CTE develops at Wilsonville High
Wilsonville High School teacher Charlie Hyman did a little jig in front of his class to a tune that didn't come from a student or the radio, but rather a tiny, round robot.
Students in Hyman's computer science class were learning how to code Ozobots — small, coding robots — that have built-in capabilities like detecting colors, making sounds, following lines and displaying lights.
"(Students) use the code on the computers and they program (the Ozobots) by putting it up on the screen. It flashes a series of colors that loads the program in," Hyman explained.
This particular computer science intro course is just one class that is part of a computer programming Career and Technical Education (CTE) pathway — one of three CTE programs at WHS.
"I think a CTE program of study gives teachers and schools resources to package these programs together in a way that benefits kids in their college and career readiness," said Tate Olsen, assistant principal at WHS. "When they leave high school they have multiple options they can really choose what best fits them."
Up until a year ago, WHS offered two CTE programs — the other being graphic design — that are comprised of classes to help guide students through a program of study, giving students skills to enter the workforce.
This year, the school is developing a broadcast journalism CTE program.
"Our CTE program has come a long way in the last year. When I got here there wasn't a large lens on CTE; there wasn't a lens on the progression through CTE and how it benefits (students) in the future," Olsen said. "We've spent a lot of time now to promote to students some benefits of going through a program of study, whether you have skills you can take and use in the workforce when you graduate from high school, or you can create connections with industry partners."
Olsen said that by clustering classes and having them taught by CTE-certified teachers, it helps students stay within the program until completion. And having a CTE-certified teacher allows the programs to receive federal dollars for tools and equipment. Graphics design teacher Jason Jensen — who started a CTE program from scratch in Hermiston — said CTE has brought him resources to help with student leadership development and that being CTE-endorsed has exposed him to other CTE programs, allowing him to better his own curriculum.

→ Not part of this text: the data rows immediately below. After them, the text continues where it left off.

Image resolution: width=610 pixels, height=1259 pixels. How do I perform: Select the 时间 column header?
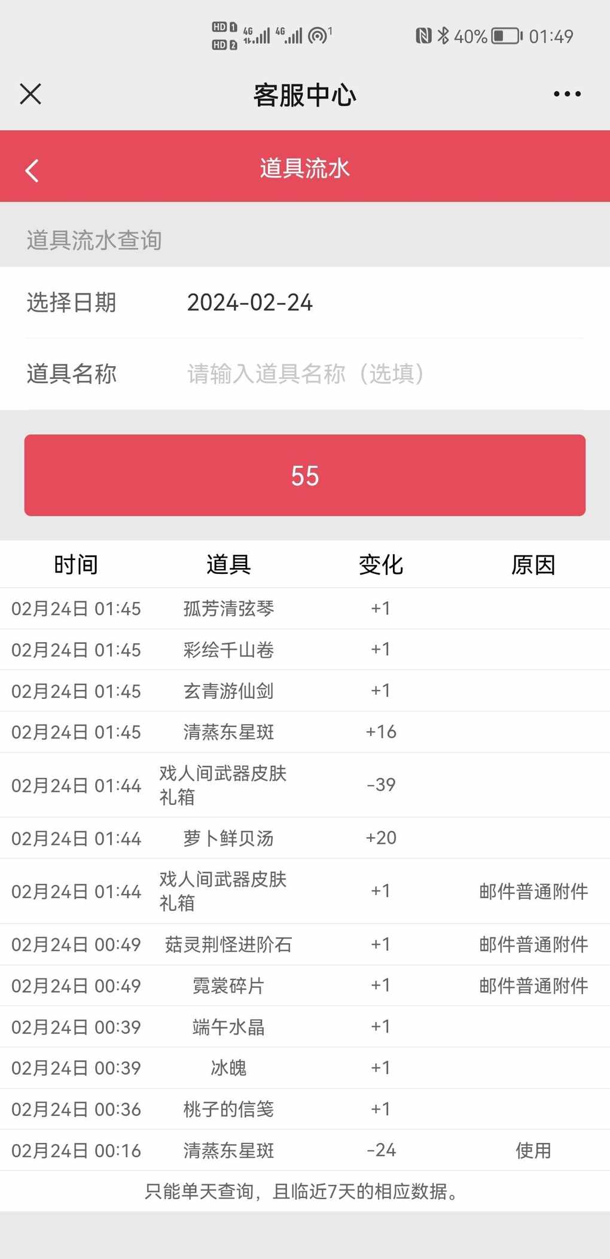(x=76, y=564)
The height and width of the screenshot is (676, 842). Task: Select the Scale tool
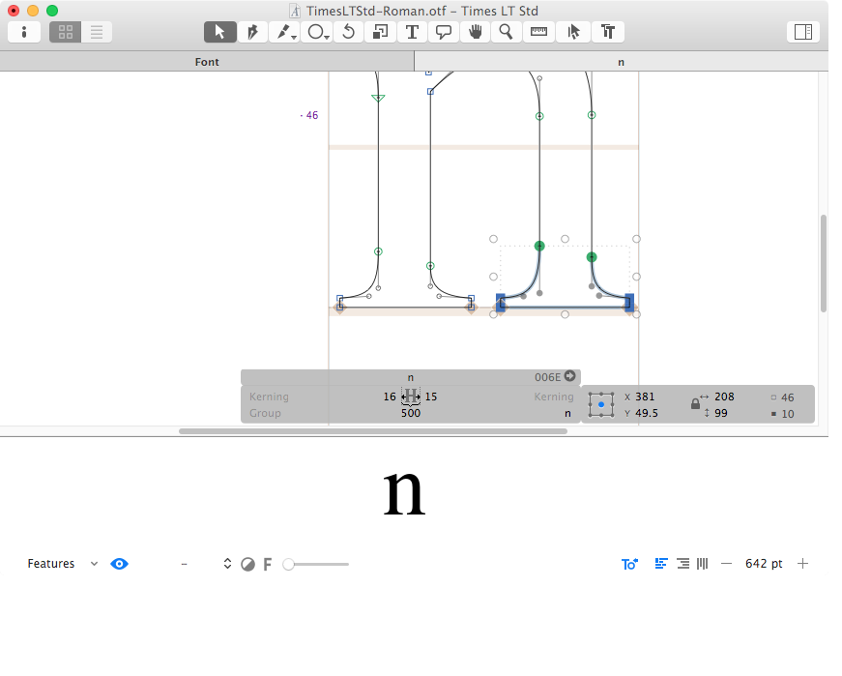click(380, 32)
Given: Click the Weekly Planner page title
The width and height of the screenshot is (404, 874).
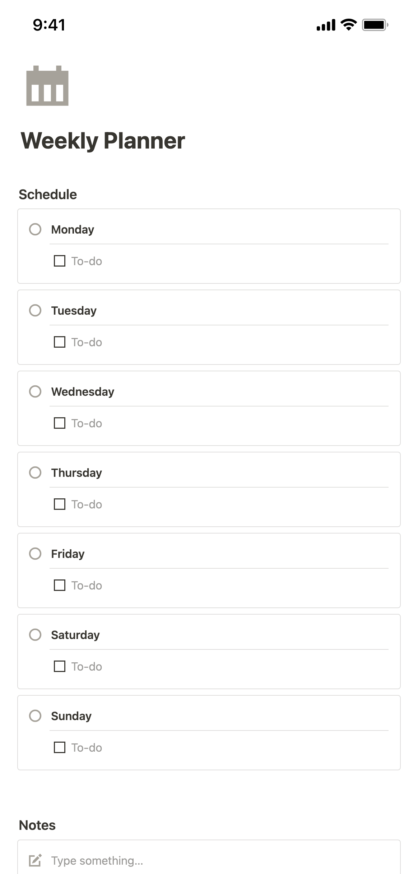Looking at the screenshot, I should pyautogui.click(x=103, y=141).
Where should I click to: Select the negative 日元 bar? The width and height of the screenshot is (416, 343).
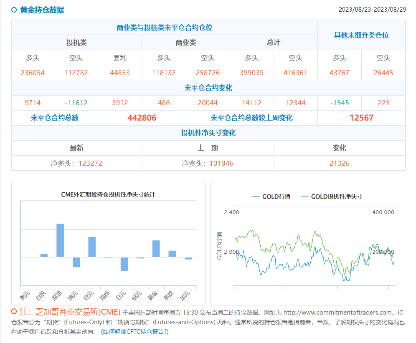[124, 264]
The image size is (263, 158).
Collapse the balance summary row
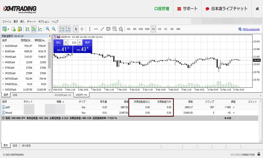coord(3,118)
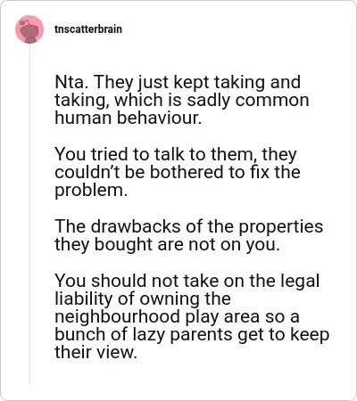Image resolution: width=357 pixels, height=401 pixels.
Task: Open the tnscatterbrain user profile
Action: pos(88,29)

And that's the goal for all three programs this year: to expand and develop.
Jensen is working to build relationships with graphic designers and other industry workers in the community to provide students with internships, and Hyman recently received a $4,000 CTE grant through the Carl Perkins CTE Act of 2006 — a source of federal funding to states and grantees — to purchase lighting equipment, tripods and other photography tools to build a photography studio in the back of the computer lab.

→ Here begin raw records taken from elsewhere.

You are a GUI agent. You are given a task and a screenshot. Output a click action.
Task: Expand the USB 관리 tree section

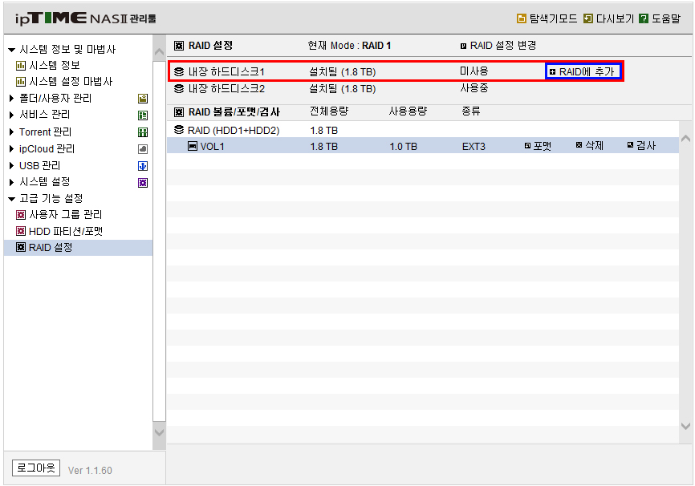click(11, 166)
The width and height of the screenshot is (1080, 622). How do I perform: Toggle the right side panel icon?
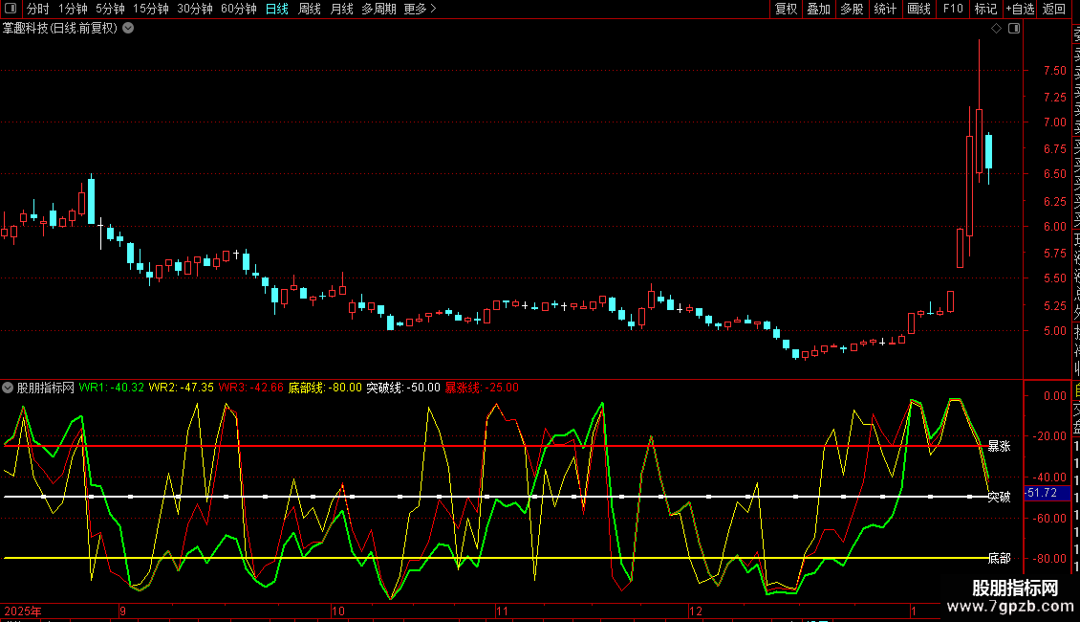point(1014,29)
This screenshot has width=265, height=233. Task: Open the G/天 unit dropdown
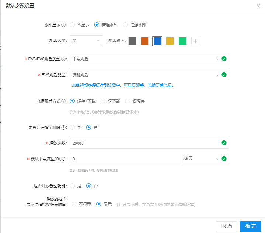[200, 159]
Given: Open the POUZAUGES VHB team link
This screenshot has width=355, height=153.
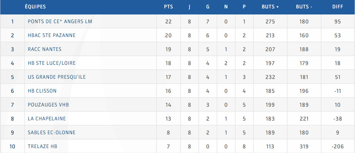Looking at the screenshot, I should 48,105.
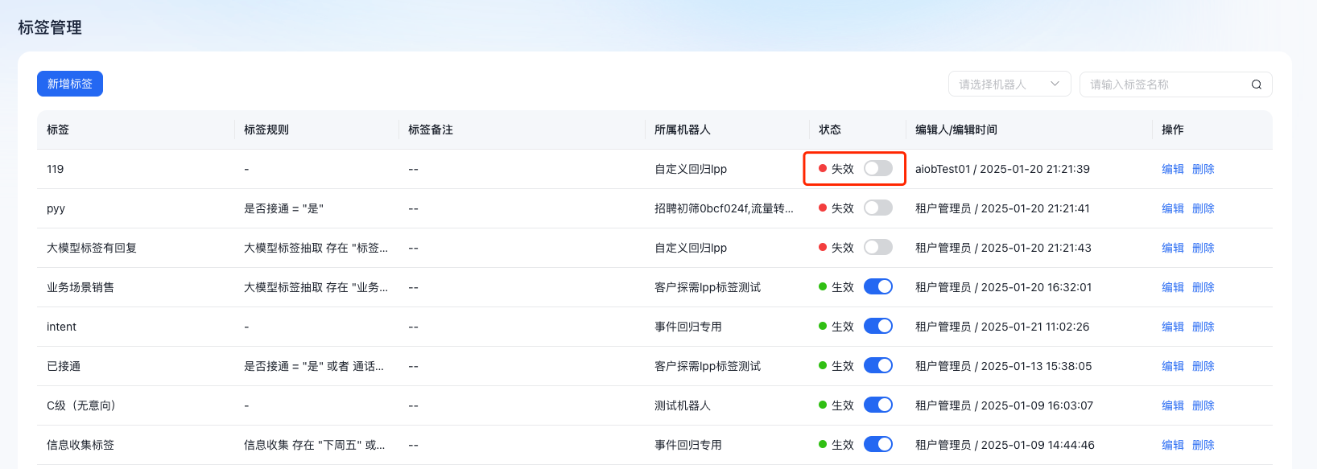Disable the 业务场景销售 tag switch

point(877,287)
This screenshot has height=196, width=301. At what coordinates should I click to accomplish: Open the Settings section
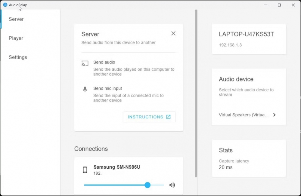[18, 57]
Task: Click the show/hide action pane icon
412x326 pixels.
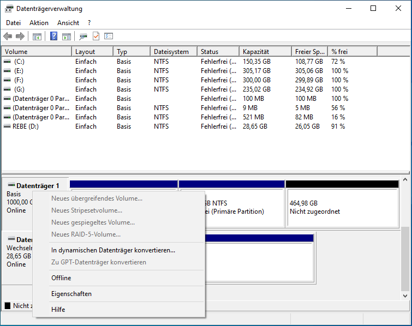Action: tap(67, 37)
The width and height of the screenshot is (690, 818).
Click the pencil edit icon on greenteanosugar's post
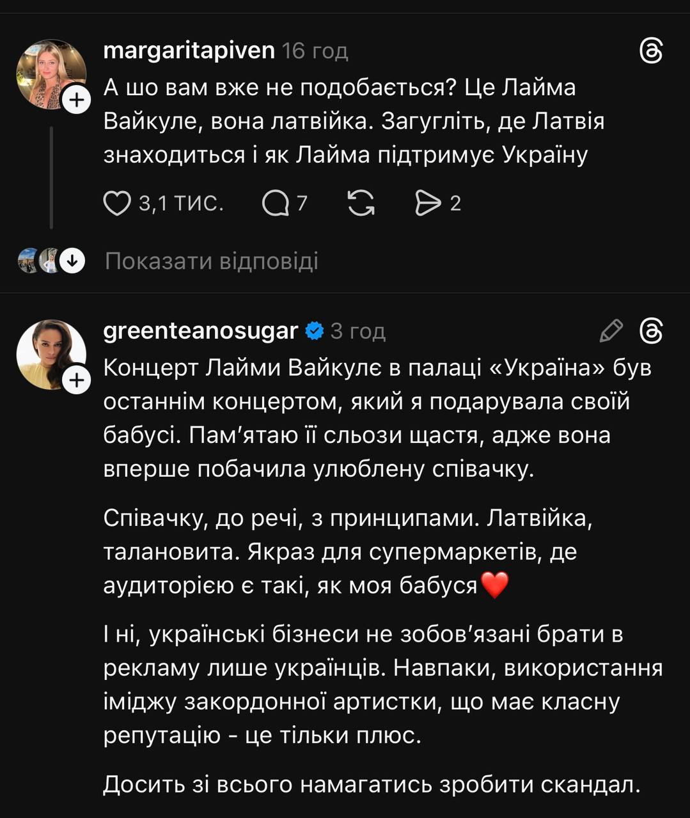[x=611, y=331]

For the new broadcast journalism program, the video production teacher is in the process of getting CTE-certified so video can be combined with the other journalism classes to create a broadcast program.
"We've had a group of students that have been very good at and very motivated to do some video work at our school," said Olsen, adding that WHS has a CTE-certified English teacher who is teaching the journalism and yearbook classes already. "We decided to get some broadcast journalism classes together and create a program where they could learn (journalism) before they get in the video aspect. ... We'll be able to pull the video piece into our broadcast journalism program of study, using his expertise and knowledge to grow that program to be more well-rounded in all areas of broadcast."

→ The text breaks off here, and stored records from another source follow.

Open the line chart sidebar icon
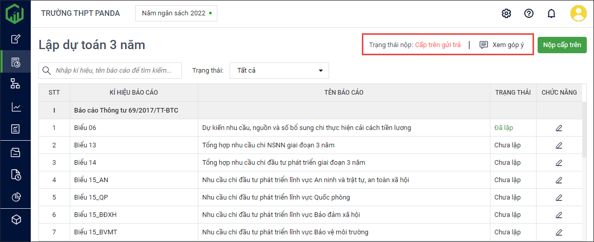This screenshot has width=594, height=242. pos(16,107)
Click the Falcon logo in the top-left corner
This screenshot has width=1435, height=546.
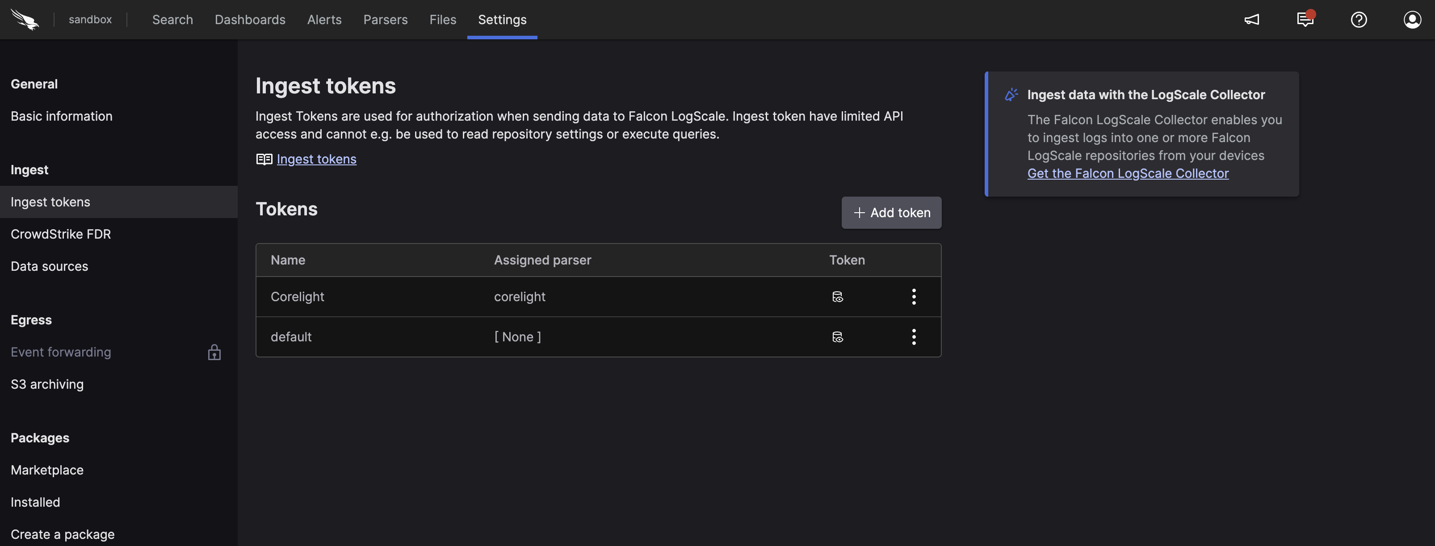click(x=25, y=20)
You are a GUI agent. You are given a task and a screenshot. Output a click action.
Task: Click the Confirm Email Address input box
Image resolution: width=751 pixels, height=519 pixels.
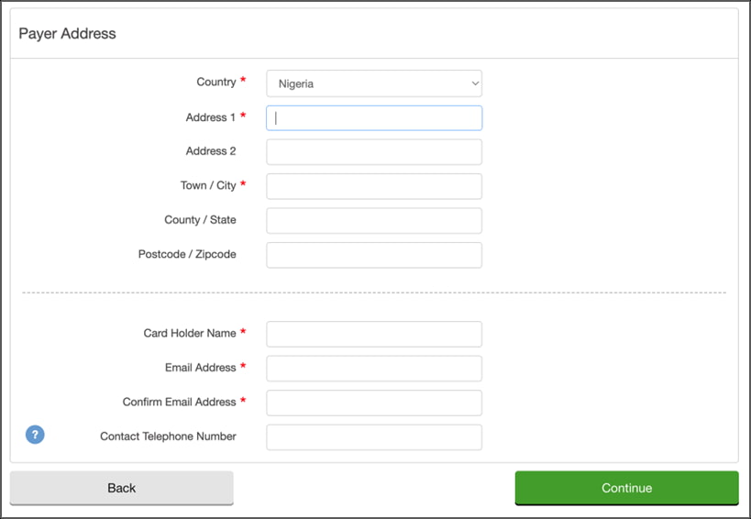coord(373,403)
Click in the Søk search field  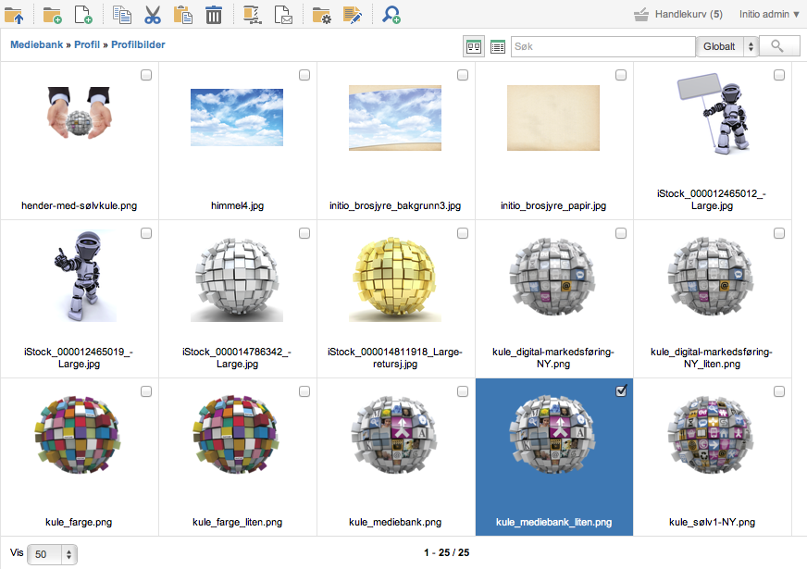pos(602,46)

Olsen and Jensen also find it beneficial that students can find overlap and take classes is different CTE programs.
"You're going to have kids that can manipulate, edit photo and create their own artwork — their own product," Olsen said. "Then you've got computer programming and web design, which (students) can take those products and use them in their web design. You've got a lot of overlap between the programs, which is good because it gives the kids more well-rounded skills and it allows them to use the skills in different ways."